Dr. Richard Leshner and his Mother, Ruth

Dr. Richard Leshner and his Mother, Ruth

A Family Focus on Serving: Dr. Richard Leshner and his family share a history with St. Mary Medical Center that is generational.

“My father was a physician whose office was three blocks away from the original St. Mary Hospital located on Frankford Avenue and Palmer Street,” said Richard. “Other kids my age went with their dads to the ballpark, I accompanied my father to the hospital and made home visits. That was when I made the decision to become a physician myself.”

Richard’s office, Newtown Cardiology Associates, is located at St. Mary Medical Center, where he also serves as Chief of Cardiology. He has been an ardent supporter of St. Mary since 1991 through his participation in the Spring Galas, golf outings and generous gifts to the hospital. To understand his support, one needs only to trace his family connection with St. Mary.

Richard’s path to the medical profession began with the influence of his grandfather, Samuel Erlichman. “My grandfather was a Russian immigrant to this country,” Richard explained. “He had to leave his native Kiev because Jews were being persecuted, and America represented the land of opportunity and personal safety.” Samuel became a dress manufacturer and raised his family in Philadelphia. For this industrious immigrant, making it in America was to become educated because it opened other doors for success. His daughters all went to college, and his son Irving became a physician. “My grandfather would ask me every day, ‘How many years before you become a doctor?’, and I would have to figure out the years of education that lay before me. Fortunately, he did not know about residency, or I would have had to add those years too,” Richard laughed. Samuel died when Richard was 16, but he remained a major influence in the young man’s life. William Leshner, Richard’s father, lived through the difficult years of the Depression and served in North Africa and Europe during World War II. He used the G.I. Bill of Rights to make his way through college and medical school. “My dad was a solo practitioner who loved his patients,” Richard said. “He understood on an emphatic level what it meant for a family not to have money, or what damages war could inflict upon a person’s psyche as well as his body. Being with my father as he treated his patients was a great lesson in the healing arts.”

Richard doesn’t remember his father turning away any patients because they could not pay his fees. “I recall my father coming home with two cases of Cheese Doodles given as payment for services received. The most interesting form of payment was two live lobsters.” When Richard was 16, he began working at St. Mary, doing every job that was available. “I was an orderly, I painted stripes in the parking lot during one very hot summer spell, but jumped at the chance to be an office clerk instead,” he recalled. “The sisters of St. Francis were very wonderful to me since I was already a regular at the hospital while my father made his rounds.”

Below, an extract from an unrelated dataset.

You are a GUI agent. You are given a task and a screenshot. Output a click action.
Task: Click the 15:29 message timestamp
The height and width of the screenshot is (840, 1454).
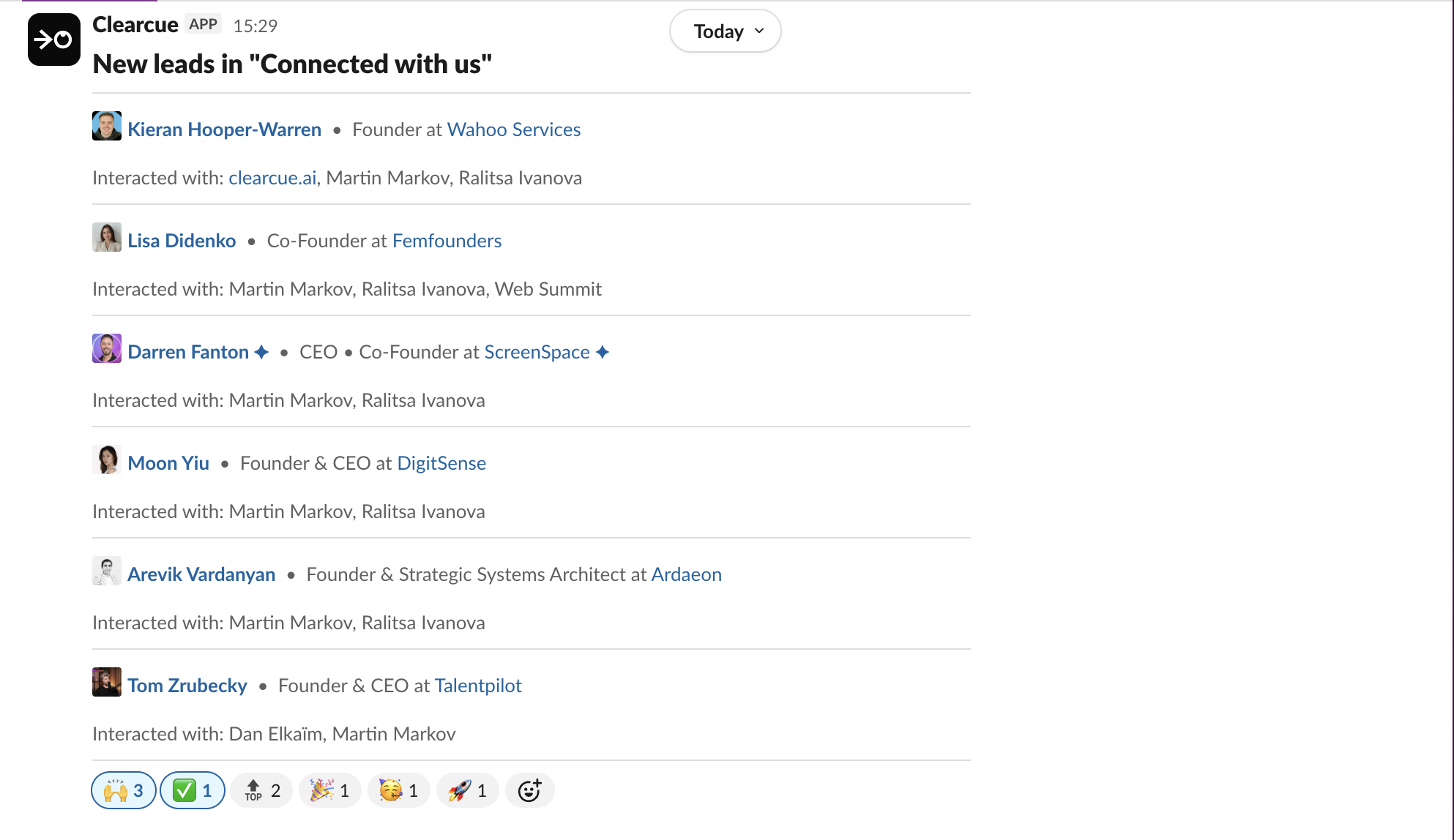(255, 26)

After Richard made the decision to go to medical school, his father made it a habit to call him two weeks before finals, bringing him along to witness the birth of babies. “Once you see the wonders of life being created, and you want to be a part of this higher calling, you have to study hard at your books,” he would counsel his son. Richard’s mother Ruth was another major influence. “Pre-med can be overwhelming at times, but a telephone call with my mother was always calming,” Richard said. “She had a real sense of how demanding the profession could be, and she was the pillar of support for our family.” Ruth recalls the sound of the telephone ringing day and night, as William was called to over 5000 births during the course of his practice. “My husband was devoted to his profession, and I was determined not to interfere with that,” she said. “His patients used to send a variety of meals home with him. Often I wasn’t familiar with what the food was, but I remember how delicious all the cuisines were.”

Ruth used to accompany her husband to St. Mary, and sit with the nuns while he made his hospital rounds. “The sisters were fascinating people who talked with me about a range of topics,” she remembers. “We were treated as members of the St. Mary family.” The nuns were so much a part of the Leshner family that when Richard married, four of them attended the wedding. “I saw firsthand how important it was for a community to have excellent medical services available to them,” Richard said. “St. Mary Medical Center in Langhorne has its roots in the original St. Mary Hospital in Philadelphia, where my father practiced for so many years. There is a connection between family and hospital which I feel privileged to support, as does my mother, since 2001.”  In fact, Ruth said it is an “honor to give to St. Mary Medical Center because they help so many people. Supporting the hospital is well worth it.”